## WHAT YOU SHOULD DO:
Only an exact copy of the records, from the line with "6 Effets des" through the last line, is wanted.

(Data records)
===

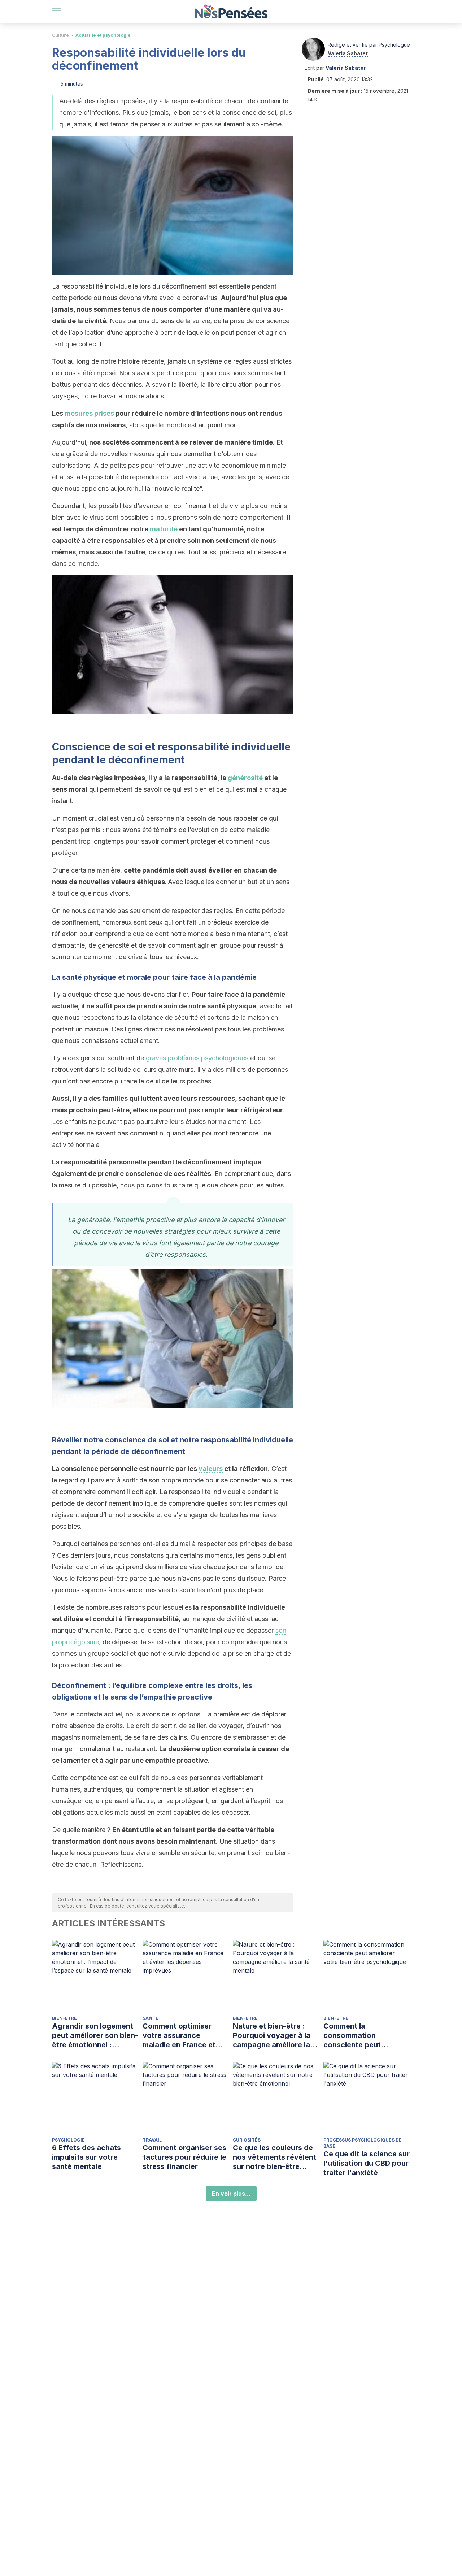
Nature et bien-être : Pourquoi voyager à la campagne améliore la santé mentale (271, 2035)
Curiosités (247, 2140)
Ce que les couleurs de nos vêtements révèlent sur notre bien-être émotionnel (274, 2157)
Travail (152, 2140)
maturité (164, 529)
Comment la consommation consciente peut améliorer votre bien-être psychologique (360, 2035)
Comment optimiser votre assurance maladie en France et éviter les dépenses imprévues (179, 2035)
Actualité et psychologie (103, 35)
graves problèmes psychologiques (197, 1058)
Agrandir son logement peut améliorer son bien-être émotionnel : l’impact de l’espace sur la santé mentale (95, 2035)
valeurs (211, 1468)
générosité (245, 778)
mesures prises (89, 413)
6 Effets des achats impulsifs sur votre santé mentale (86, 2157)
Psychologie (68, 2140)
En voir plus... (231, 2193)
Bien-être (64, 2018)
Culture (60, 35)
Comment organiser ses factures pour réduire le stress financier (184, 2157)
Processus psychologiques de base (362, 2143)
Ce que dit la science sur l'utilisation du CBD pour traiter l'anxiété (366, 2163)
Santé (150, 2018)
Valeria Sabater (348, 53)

===

## PROBLEM SOLUTION:
6 Effets des achats impulsifs sur votre santé mentale (86, 2157)
Psychologie (68, 2140)
En voir plus... (231, 2193)
Bien-être (64, 2018)
Culture (60, 35)
Comment organiser ses factures pour réduire le stress financier (184, 2157)
Processus psychologiques de base (362, 2143)
Ce que dit la science sur l'utilisation du CBD pour traiter l'anxiété (366, 2163)
Santé (150, 2018)
Valeria Sabater (348, 53)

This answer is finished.